▶ _ACTION ITEM_: Output the first line below and each one after it, exactly, up to and including the line holding "その他たれ・調味料 (217, 2343)". Pictures should not be copied.

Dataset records
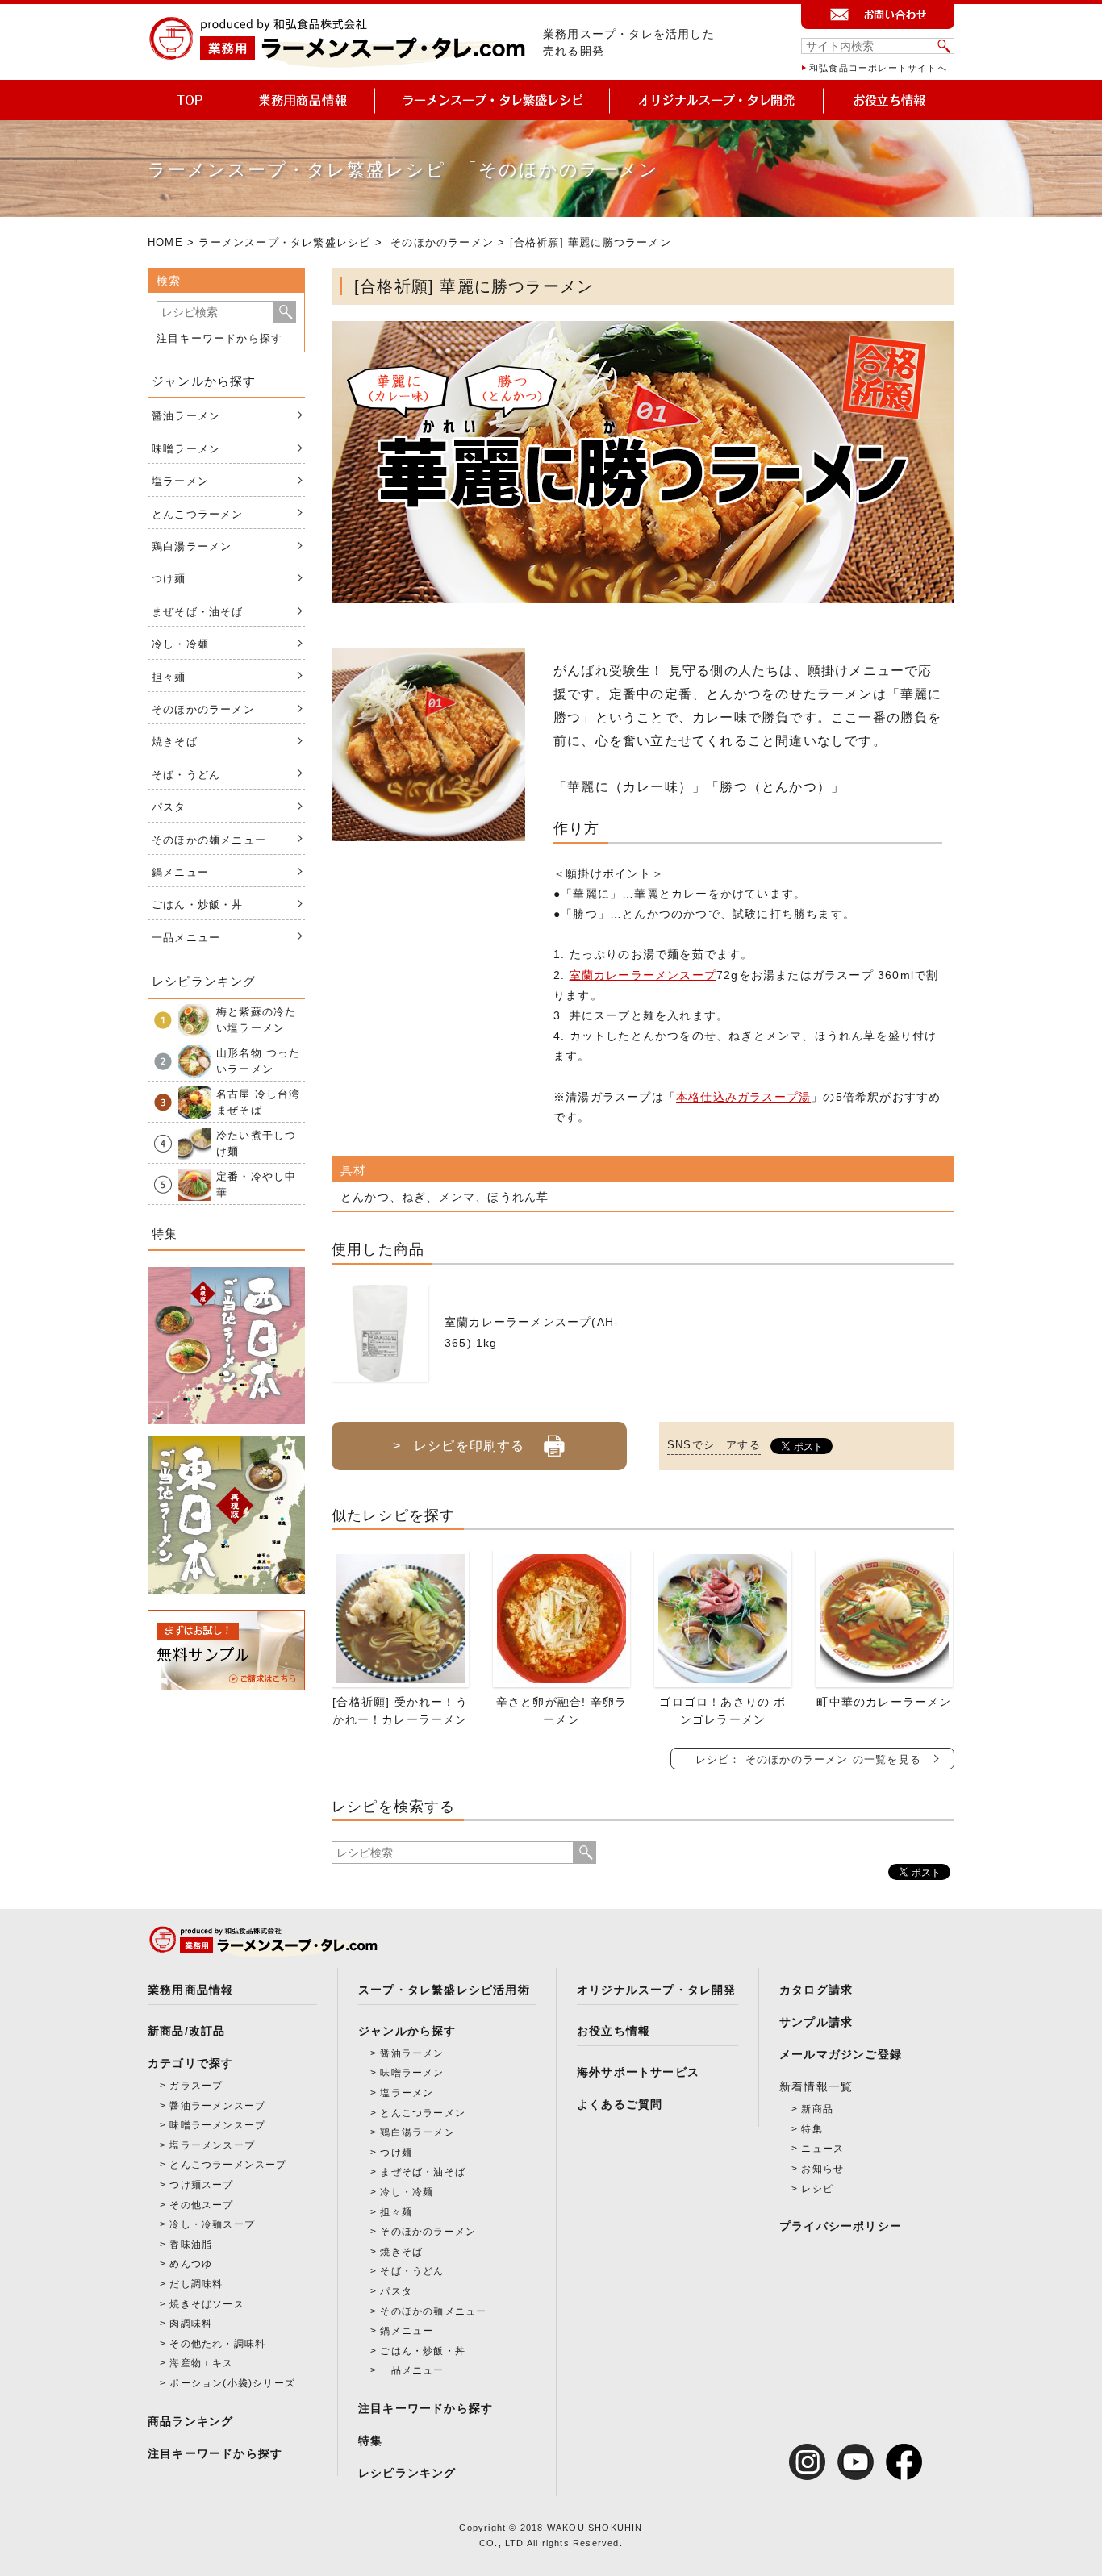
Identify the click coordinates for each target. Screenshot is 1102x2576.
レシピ (817, 2189)
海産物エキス (201, 2363)
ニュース (822, 2148)
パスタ (169, 807)
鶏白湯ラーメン (192, 546)
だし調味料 (196, 2284)
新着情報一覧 (816, 2086)
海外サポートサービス (638, 2071)
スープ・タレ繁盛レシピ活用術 (444, 1989)
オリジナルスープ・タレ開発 (657, 1989)
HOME (165, 242)
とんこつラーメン (198, 514)
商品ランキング (190, 2421)
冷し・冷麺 (180, 644)
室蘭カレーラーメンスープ (643, 975)
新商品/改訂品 (186, 2030)
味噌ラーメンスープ (217, 2125)
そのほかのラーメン (442, 242)
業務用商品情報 (190, 1989)
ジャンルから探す (407, 2030)
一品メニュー (186, 938)
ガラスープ (196, 2085)
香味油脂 (190, 2244)
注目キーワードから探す (219, 338)
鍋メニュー (180, 872)
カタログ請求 (816, 1989)
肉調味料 (190, 2323)
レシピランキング (407, 2472)
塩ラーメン (180, 481)
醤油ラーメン (186, 416)
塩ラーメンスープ (212, 2145)
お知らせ (822, 2168)
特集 (370, 2440)
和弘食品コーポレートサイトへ (878, 68)
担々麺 (169, 677)
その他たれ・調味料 (217, 2343)
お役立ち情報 (613, 2030)
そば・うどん (186, 775)
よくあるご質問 (619, 2104)
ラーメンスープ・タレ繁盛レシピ (284, 242)
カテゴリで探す (190, 2063)
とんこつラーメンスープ (227, 2164)
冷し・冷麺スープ (212, 2224)
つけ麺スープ (201, 2184)
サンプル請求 (816, 2021)
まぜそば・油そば (198, 612)
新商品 (817, 2109)
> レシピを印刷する (458, 1446)
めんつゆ (190, 2264)
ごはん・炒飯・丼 (198, 904)
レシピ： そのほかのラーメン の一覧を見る (808, 1759)
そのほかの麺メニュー (209, 840)
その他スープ (201, 2205)
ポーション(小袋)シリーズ (232, 2383)
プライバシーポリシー (840, 2226)
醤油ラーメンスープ (217, 2105)
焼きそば (175, 742)
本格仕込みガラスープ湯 (743, 1096)
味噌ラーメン (186, 449)
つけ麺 (169, 579)
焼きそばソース (206, 2304)
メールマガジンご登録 (840, 2054)
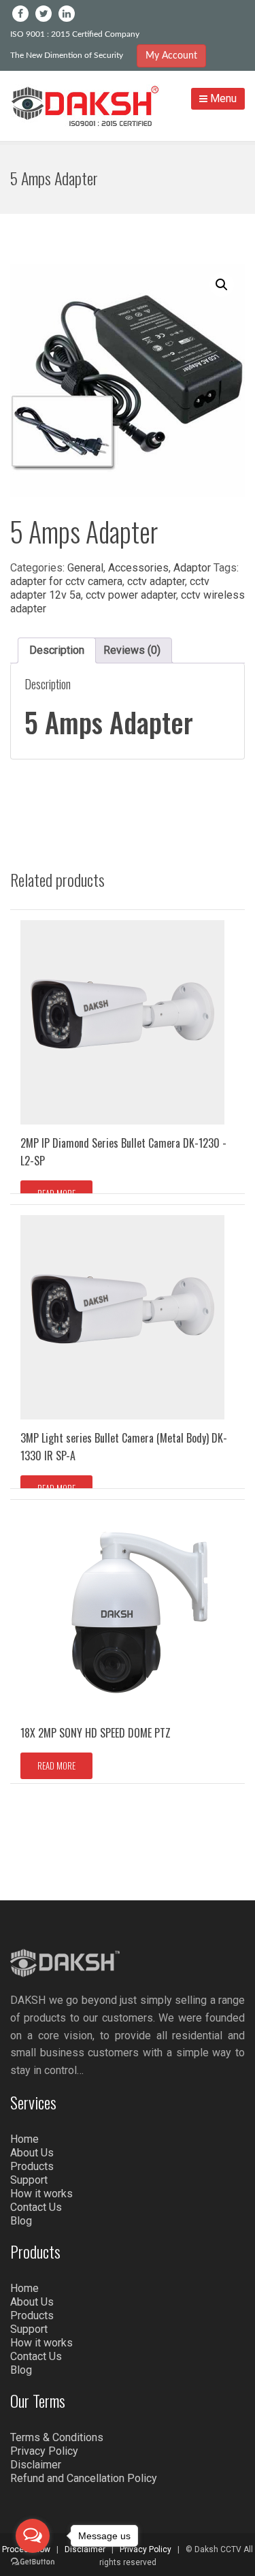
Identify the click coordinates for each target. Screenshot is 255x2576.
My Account (171, 56)
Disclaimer (35, 2464)
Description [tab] (56, 650)
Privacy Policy (44, 2451)
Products (32, 2166)
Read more (56, 1193)
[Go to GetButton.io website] (32, 2562)
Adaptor (192, 567)
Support (29, 2179)
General (85, 567)
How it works (41, 2193)
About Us (32, 2152)
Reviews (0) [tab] (131, 650)
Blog (21, 2220)
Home (24, 2139)
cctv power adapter (131, 594)
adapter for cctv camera (66, 581)
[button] (221, 284)
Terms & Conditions (56, 2437)
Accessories (138, 567)
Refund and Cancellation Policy (83, 2478)
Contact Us (36, 2207)
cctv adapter (156, 581)
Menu (222, 98)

▶ _SOLUTION TO THIS PROBLEM_:
Identify the click coordinates for each target. Screenshot is 1102x2576.
レシピ (817, 2189)
海産物エキス (201, 2363)
ニュース (822, 2148)
パスタ (169, 807)
鶏白湯ラーメン (192, 546)
だし調味料 (196, 2284)
新着情報一覧 (816, 2086)
海外サポートサービス (638, 2071)
スープ・タレ繁盛レシピ活用術 (444, 1989)
オリジナルスープ・タレ開発 (657, 1989)
HOME (165, 242)
とんこつラーメン (198, 514)
商品ランキング (190, 2421)
冷し・冷麺 (180, 644)
室蘭カレーラーメンスープ (643, 975)
新商品/改訂品 (186, 2030)
味噌ラーメンスープ (217, 2125)
そのほかのラーメン (442, 242)
業務用商品情報 (190, 1989)
ジャンルから探す (407, 2030)
一品メニュー (186, 938)
ガラスープ (196, 2085)
香味油脂 (190, 2244)
注目キーワードから探す (219, 338)
鍋メニュー (180, 872)
カタログ請求 (816, 1989)
肉調味料 (190, 2323)
レシピランキング (407, 2472)
塩ラーメン (180, 481)
醤油ラーメン (186, 416)
塩ラーメンスープ (212, 2145)
お知らせ (822, 2168)
特集 (370, 2440)
和弘食品コーポレートサイトへ (878, 68)
担々麺 (169, 677)
その他たれ・調味料 (217, 2343)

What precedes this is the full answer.